New Delhi–Industry hailed the special package for the textile sector announced by the government here on Wednesday, which aimed at a three-year target of creating 10 million more jobs, $30 billion additional exports and $11 billion fresh investment in the sector.
“The comprehensive package has not only addressed the industry’s needs, but also the employment generation needs of the country. It will help the industry gain cost competitiveness,” Ashok G. Rajani, Chairman, Apparel Export Promotion Council (AEPC), said.

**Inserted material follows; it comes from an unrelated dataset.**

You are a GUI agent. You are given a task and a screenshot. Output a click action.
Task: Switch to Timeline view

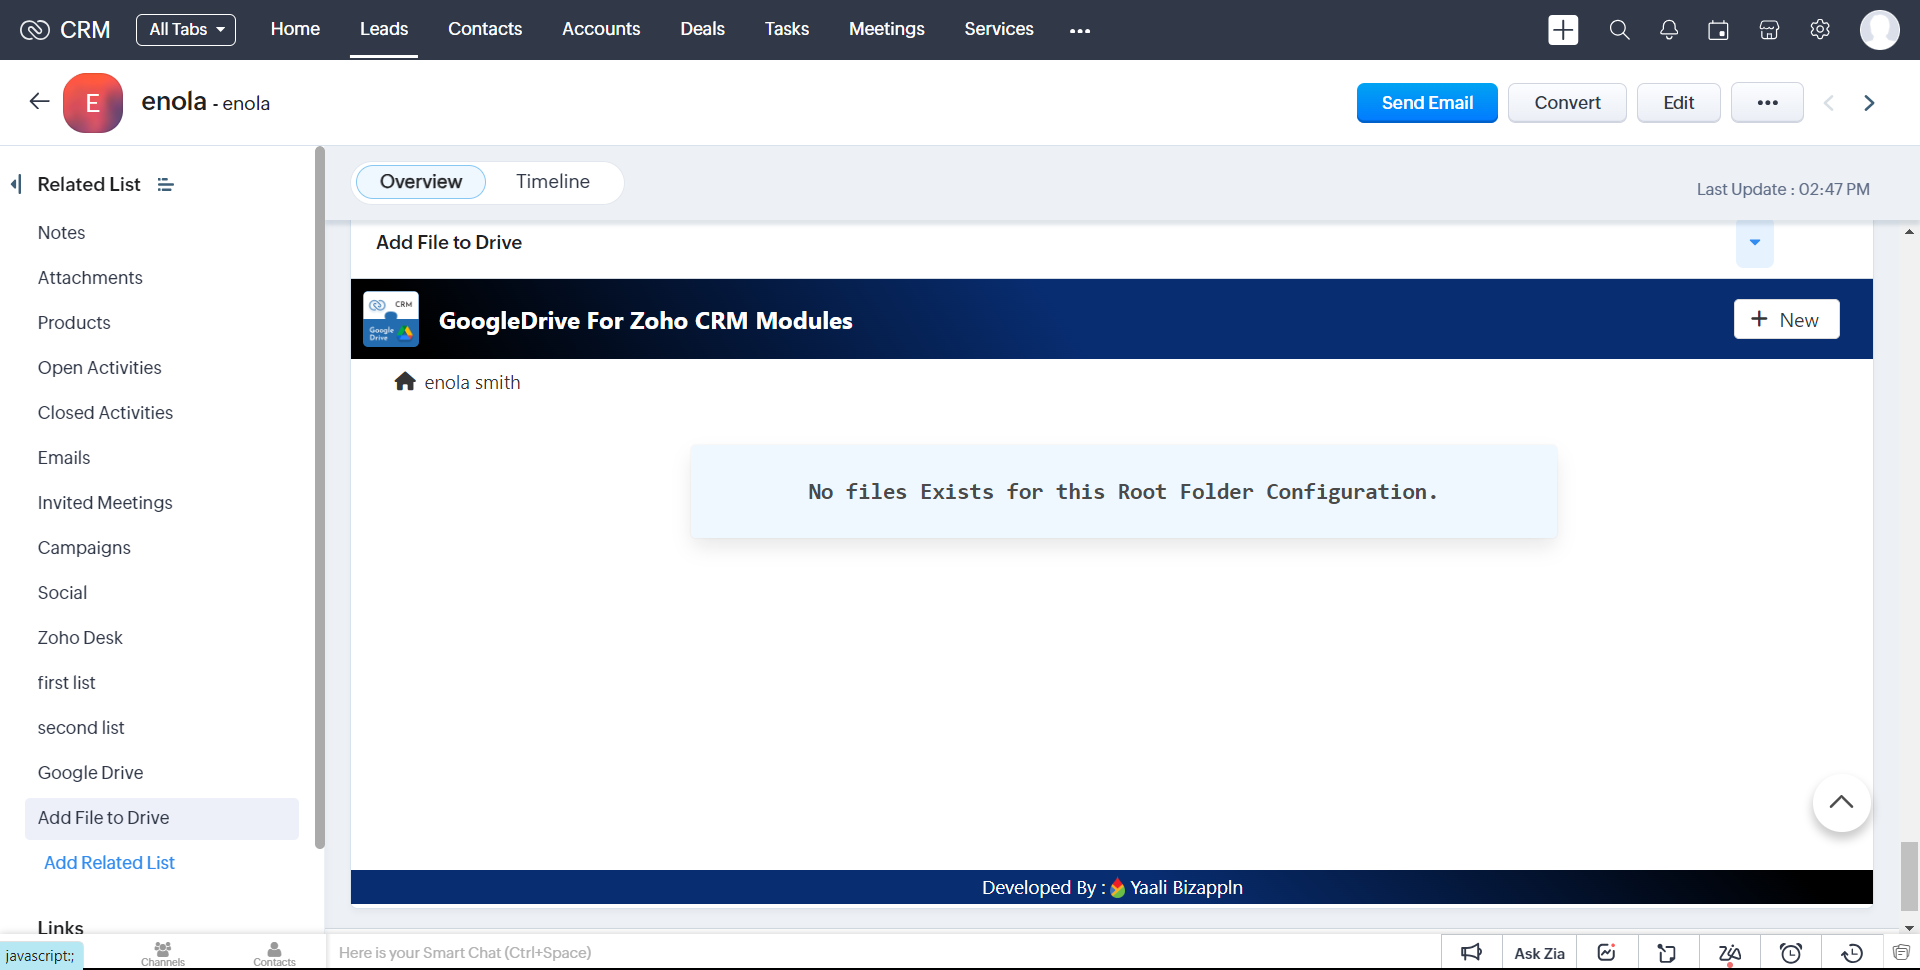[553, 182]
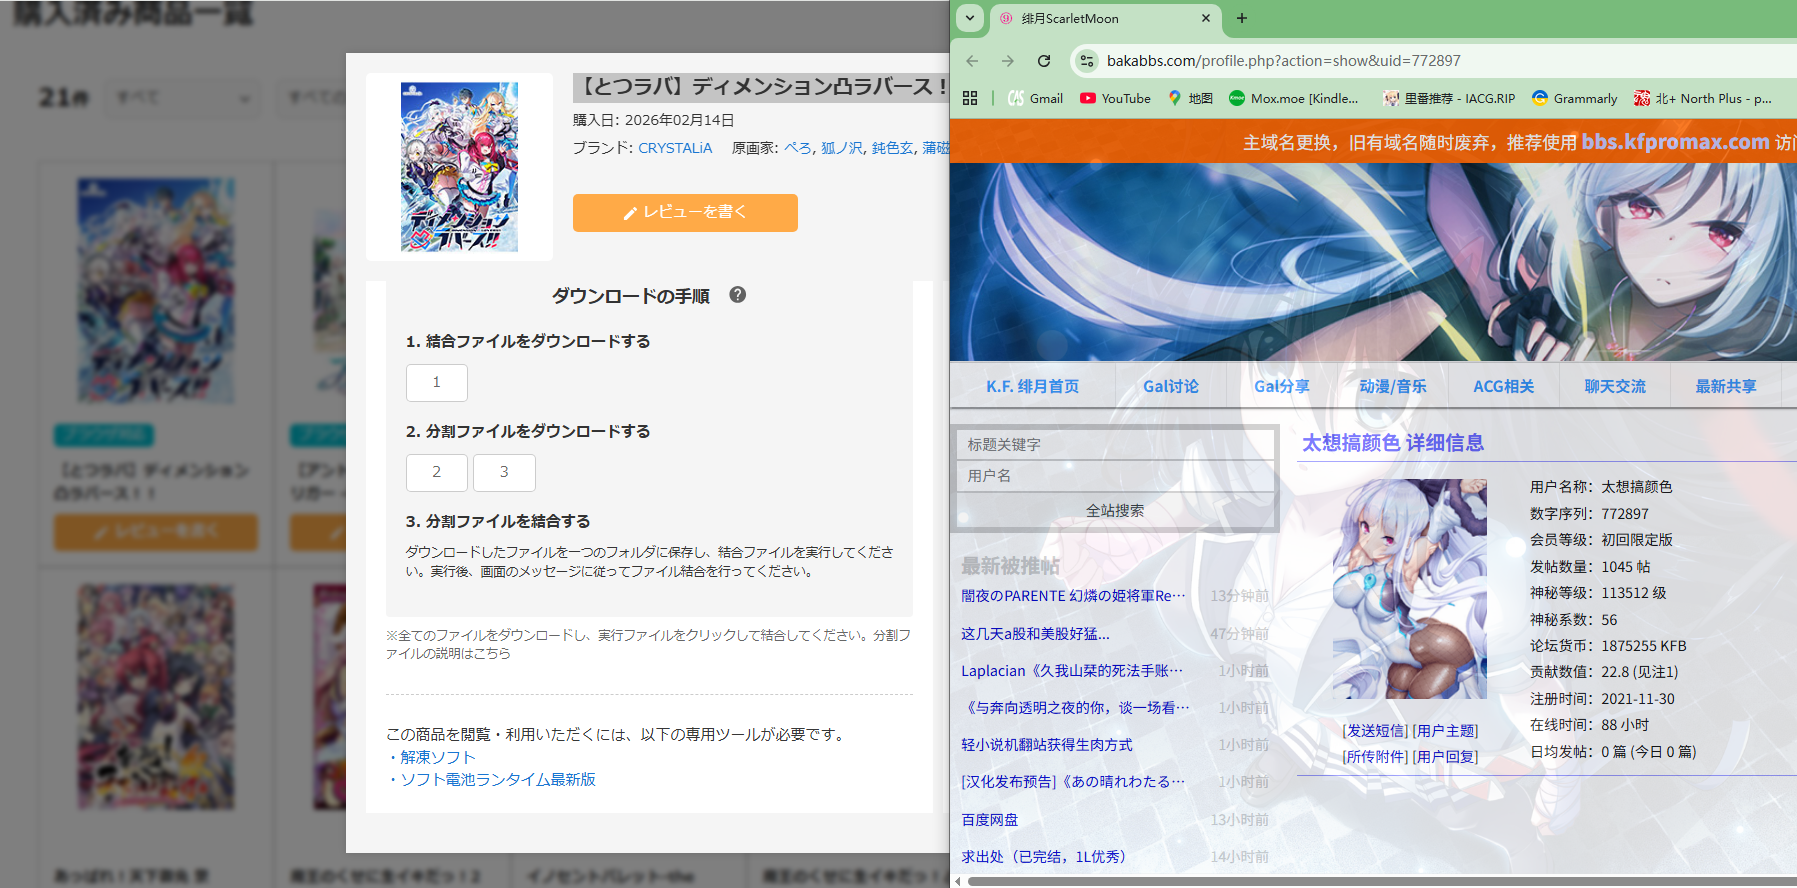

The textile package has measures such as tax incentives and relaxation of labour laws. It has many labour-friendly measures, including Employee Provident Fund (EPF) scheme reforms, whereby the government will bear the entire employer’s contribution of 12 per cent under EPF for new employees of the garment industry earning less than Rs 15,000 per month, for the first three years.
“The package meets some of the outstanding demands of the sector. The rebate on state taxes through duty drawback route and grant of duty drawback in case of import of fabric under Advance Authorization would add to cost competitiveness of experts,” S.C. Ralhan, President, Federation of Indian Export Organisations (FIEO), said.
Textile exports declined marginally in 2015-16 recording total exports of $36.26 billion as against $37.14 billion recorded in 2014-15.
Ralhan said that the special package for the textile and apparel sectors should be supplemented by the new textile policy to provide a long-term vision and long-term goal for the textile industry to gear up itself to meet the challenges from South Asian and South East Asian countries.
“The new policy measures unveiled will give a much-needed impetus to the Indian apparel industry, and spur growth, employment and investment,” Chandrajit Banerjee, Director General, Confederation of Indian Industry (CII), said.
It is absolutely imperative that India nurture a robust value chain, a game-changing advantage that India possesses, Banerjee said.
“Flexible labour reforms are critical for the sector as the industry is highly labour intensive and India needs to increase productivity to put up with the growing competition,” B.K. Goenka, Chairman, Welspun Group, said.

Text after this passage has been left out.